Issue 11: The Requirements for Filing Petitions for Rehearing and
Reopening Need Clarification
In separate areas of the current regulations, a party may file a
petition for rehearing or a petition for reopening (see 43 CFR 30.240
and 30.125). A petition for rehearing must be filed within 30 days of
the probate decision
[[Page 58356]]
and the requirements for presenting new evidence are very specifically
laid out. Petitions for reopening may be filed much later by someone
who had the chance to participate in the initial probate proceeding but
did not do so. Time spent processing a reopening request reduces the
time available for other probate cases.
Potential Regulatory Change: Revise the current
regulations to: (1) Limit the ability of a party who did not use the
opportunity to participate in an initial probate proceeding to later
file a petition for reopening; and (2) in a rehearing and reopening
proceedings, make clear the circumstances under which new evidence may
be presented.
Issue 12: Even Small, Simple Estates Must Undergo a Probate Proceeding
Heirs and devisees often express frustration at how long it takes
the Department to process a decedent's estate. One reason that probate
takes time is that the current regulations require cases with any
amount of trust funds to be adjudicated by an OHA decision maker.
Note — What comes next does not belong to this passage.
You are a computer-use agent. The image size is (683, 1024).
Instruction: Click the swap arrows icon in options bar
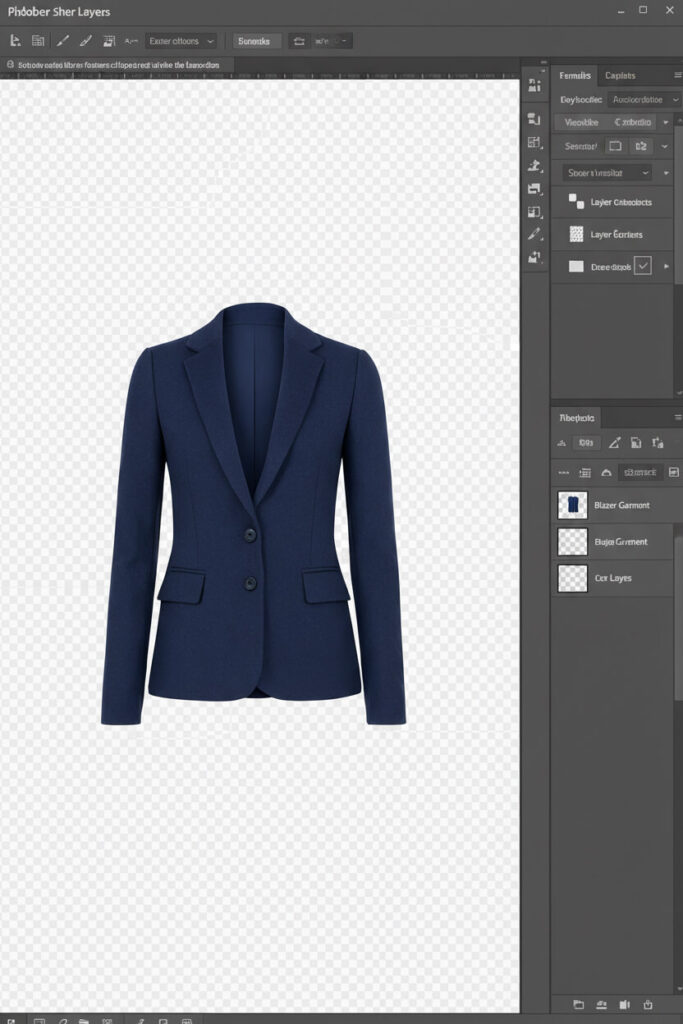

Potential Regulatory Changes: Increase the scope of
estates that are subject to OHA's summary process, which does not
require a formal hearing (see 43 CFR part 30 subpart I), and/or
determine what would be considered a small estate and, for estates
within that definition, create a streamlined distribution scheme for
such estates.
Issue 13: Current Regulations Fail To Address Implementation of the
AIPRA Provision Regarding Descent of Off-Reservation Lands
AIPRA distinctly addresses the descent of interests in trust or
restricted lands that are located outside the boundaries of an Indian
reservation and are not subject to the jurisdiction of a Tribe. See 25
U.S.C. 2206(d)(2). The current regulations fail to address
implementation of this statutory provision, however, which may be
applied inconsistently or not at all.
Potential Regulatory Changes: Address implementation of an
AIPRA provision (25 U.S.C. 2206(d)(2)) concerning off-reservation
lands. The purpose of such a change would be to ensure consistency and
transparency in OHA decisions, and to increase the public's awareness
about exceptions to the AIPRA rules that exist.
Authority
The Department is issuing this ANPRM under the authority of 5
U.S.C. 301, 25 U.S.C. 2, 9, 372, 373 and the Indian Land Consolidation
Act of 2000 (ILCA) as amended by the American Indian Probate Reform Act
of 2004 (AIPRA), 25 U.S.C. 2201 et seq.
Susan Combs,
Assistant Secretary--Policy, Management and Budget.